Beta hat conditional variance - Hansen Econometrics

Question

I'm working through Econometrics by Bruce Hansen, and I'm not sure how to get to his conditional variance proof on page 90.

Hansen says: For any $n \times r$ matrix $\mathbf{A} = \mathbf{A}(\mathbf{X})$: $\text{var}(\mathbf{A}^T\mathbf{y}|\mathbf{X}) = \text{var}(\mathbf{A}^T\mathbf{e}|\mathbf{X}) = \mathbf{A}^T\mathbf{D}\mathbf{A}$, where $D=\text{diag}(\sigma_1^2, ..., \sigma^2_n)$.

Why is this the case? I can see this step, but I'm not sure how to justify it from the full definition: $\text{var}(\mathbf{A}^T\mathbf{e}|\mathbf{X}) = \mathbf{A}^T\text{var}(\mathbf{e}|\mathbf{X})\mathbf{A} = \mathbf{A}^T\mathbf{D}\mathbf{A}$.

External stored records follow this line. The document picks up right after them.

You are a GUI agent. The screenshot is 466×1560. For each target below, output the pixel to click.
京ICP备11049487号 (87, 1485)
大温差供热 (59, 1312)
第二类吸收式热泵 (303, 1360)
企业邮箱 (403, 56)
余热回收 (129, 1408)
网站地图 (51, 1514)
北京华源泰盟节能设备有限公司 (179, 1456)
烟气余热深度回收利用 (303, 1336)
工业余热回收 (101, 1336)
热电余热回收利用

I.e. how do I get there with this: $\text{var}(\mathbf{Z}|\mathbf{X}) = \mathbb{E}[(\mathbf{Z} - \mathbb{E}[\mathbf{Z}|\mathbf{X}])(\mathbf{Z} - \mathbb{E}[\mathbf{Z}|\mathbf{X}])^T|\mathbf{X}], \mathbf{\hat\beta} = \mathbf{A}^T\mathbf{y}, \mathbf{A} = \mathbf{X}(\mathbf{X}^T\mathbf{X})^{-1}$

I tried but I kept on getting matrix dimensions that don't match up.

Answer 1

This step uses the bilinearity property of the variance operator. For any random vector $\mathbf{e}$ and any conformable constant matrix $\mathbf{A}$ you can derive the general bilinearity rule:

$$\begin{align} \mathbb{V}(\mathbf{A}^\text{T} \mathbf{e}) &= \mathbb{E}[(\mathbf{A}^\text{T} \mathbf{e}-\mathbb{E}(\mathbf{A}^\text{T} \mathbf{e})) (\mathbf{A}^\text{T} \mathbf{e}-\mathbb{E}(\mathbf{A}^\text{T} \mathbf{e}))^\text{T}] \\[6pt] &= \mathbb{E}[(\mathbf{A}^\text{T} \mathbf{e}-\mathbb{E}(\mathbf{A}^\text{T} \mathbf{e})) ((\mathbf{A}^\text{T} \mathbf{e})^\text{T}-\mathbb{E}(\mathbf{A}^\text{T} \mathbf{e})^\text{T})] \\[6pt] &= \mathbb{E}[(\mathbf{A}^\text{T} \mathbf{e}-\mathbb{E}(\mathbf{A}^\text{T} \mathbf{e})) (\mathbf{e}^\text{T} \mathbf{A}-\mathbb{E}(\mathbf{e}^\text{T} \mathbf{A}))] \\[6pt] &= \mathbb{E}[(\mathbf{A}^\text{T} \mathbf{e}-\mathbf{A}^\text{T} \mathbb{E}(\mathbf{e})) (\mathbf{e}^\text{T} \mathbf{A}-\mathbb{E}(\mathbf{e})^\text{T} \mathbf{A})] \\[6pt] &= \mathbb{E}[\mathbf{A}^\text{T} (\mathbf{e}-\mathbb{E}(\mathbf{e})) (\mathbf{e}^\text{T}-\mathbb{E}(\mathbf{e})^\text{T}) \mathbf{A}] \\[6pt] &= \mathbf{A}^\text{T} \mathbb{E}[(\mathbf{e}-\mathbb{E}(\mathbf{e})) (\mathbf{e}-\mathbb{E}(\mathbf{e}))^\text{T}] \mathbf{A} \\[6pt] &= \mathbf{A}^\text{T} \mathbb{V}(\mathbf{e}) \mathbf{A}. \\[6pt] \end{align}$$

(Note that in this working I have removed the conditioning element and just assumed that $\mathbf{A}$ is a constant. This simplifies the presentation and is analogous to your situation once you bring in the conditioning.) In the working in Hansen (2014) (p. 90) the matrix $\mathbf{A}$ is constant under the conditioning statement and the variance of the random vector is $\mathbb{V}(\mathbf{e}) = \mathbf{D} = \text{diag}(\sigma_1^2,...,\sigma_n^2)$ which gives the result of interest to you.